Погожим июньским днем, ровно двадцать лет тому назад, я присутствовал на защите дипломных студенческих работ, которая проходила на кафедре теории литературы филфака МГУ – в крохотной, убого обставленной комнатке на девятом этаже невзрачной сероватой коробки «первого гума» (первого корпуса гуманитарных факультетов), торцом выходящей на проспект Вернадского, к цирку, что всегда давало пищу для острот факультетским балагурам.

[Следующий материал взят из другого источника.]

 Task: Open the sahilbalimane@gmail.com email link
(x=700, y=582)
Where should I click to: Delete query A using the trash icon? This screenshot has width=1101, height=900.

Помню манящую лазурь неба за окном, полузакрытым искалеченным жалюзи, жесткие и неудобные кресла с засаленной светло-зеленой обивкой, аляповатый портрет Белинского, выдержанный исключительно в грязновато-коричневых тонах, и недоуменное, немного испуганное выражение лица, с которым моя хорошая знакомая, профессор Л.В. Ч…ц, зачитала отрывок из обсуждавшегося диплома – с несколько расплывчатым, во вкусе кафедры, заглавием «Художественное миросозерцание писателя и его литературная личность. На материале русскоязычного творчества В.В. Набокова». В том отрывке перечислялись набоковедческие работы на русском языке, которых тогда, в 1993 году, было не так уж много: «…Из продукции, поставляемой уже народившимся отечественным набоковедением, наибольший интерес, на мой взгляд, представляют статьи А. Долинина, В. Федорова, И. Толстого, В. Пискунова, П. Кузнецова и, конечно же, – тут чтица запнулась, – блестящая работа одного юного, но многообещающего литературоведа, посвященная проблеме автора и персонажа в русскоязычных романах Набокова, удачно сочетающая в себе строгую научность, благородную бескомпромиссность критического анализа, поразительную философскую глубину, трепетный лиризм и восхитительную полемическую ярость, которой позавидовал бы и сам Владимир Владимирович».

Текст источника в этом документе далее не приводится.